* [Short exercise 1]: Write out the portion of the passage on map projections that begins at the words "Under this heading" and stops after the words "of shape distortion.".
* [Short exercise 2]: Decide whether each statement agrees with the passage on map projections, answering yes or no and quoting the deciding words: (a) the Globular projection lies about midway between being conformal and being equal-area; (b) the Van der Grinten projection moves strongly toward reducing area distortion; (c) the Denoyer Semi-Elliptical Projection has parallels that are horizontal lines.
* [Short exercise 3]: Continue the passage on map projections from its final sentence.

* [Excerpt provided]:

Under this heading are classed projections designed to be relatively easy to draw with the aid of drafting tools, but which do not correspond to any of the regular types.

These projections are compromise projections, although different ones choose to strike different balances between the rival goals of being conformal and being equal-area. Thus, the Globular projection is about midway between these two options, while the Van der Grinten projection moves only slightly in the direction of reducing area distortion at the cost of shape distortion.

I'm not sure whether the Denoyer Semi-Elliptical Projection should be classed among the pseudocylindrical projections (its parallels are horizontal lines) or the conventional projections (longitude spacing along the parallels is unequal).

* [Dataset rows]:
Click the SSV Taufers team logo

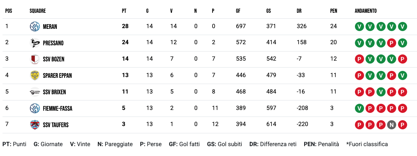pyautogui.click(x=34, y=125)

---

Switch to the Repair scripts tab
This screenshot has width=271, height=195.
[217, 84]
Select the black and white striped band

* [Final result 1]:
Under this heading are classed projections designed to be relatively easy to draw with the aid of drafting tools, but which do not correspond to any of the regular types.

These projections are compromise projections, although different ones choose to strike different balances between the rival goals of being conformal and being equal-area. Thus, the Globular projection is about midway between these two options, while the Van der Grinten projection moves only slightly in the direction of reducing area distortion at the cost of shape distortion.

* [Final result 2]:
(a) Yes: "the Globular projection is about midway between these two options"
(b) No: "the Van der Grinten projection moves only slightly in the direction of reducing area distortion at the cost of shape distortion"
(c) Yes: "its parallels are horizontal lines"

* [Final result 3]:
Existing mapping programs attempt to replicate it, but their attempts have some of the inner meridians touching when they reach the pole lines, like the Ortelius Oval; the actual Denoyer Semi-Elliptical had the scale decrease quite a bit along the pole lines near the central meridian, but to about an eighth or so of what it was on the edges, not to zero. This is why I thought I would make an attempt:

At the edges, the curve of a meridian is an ellipse with a width of 360 degrees and a height of 190 degrees - a 5 degree excess at the top and bottom, yielding pole lines.

Two other parameters I have left as adjustable, for this attempt, I have set as follows: at the limit at the central meridian, the curve of a meridian is to intersect the central meridian 3 degrees outside the poles at the top and bottom: making this smaller is what allows the meridians to be bunched closer together near the poles. The shape the meridian belongs to, however, will be an ellipse which in height extends 30 degrees above and below the pole lines; this figure was chosen arbitrarily; this is so that, as in the real Denoyer Semi-Elliptical projection, the meridians near the center don't start turning inwards rapidly near the poles, like those of the Mollweide, but instead look more like circular arcs.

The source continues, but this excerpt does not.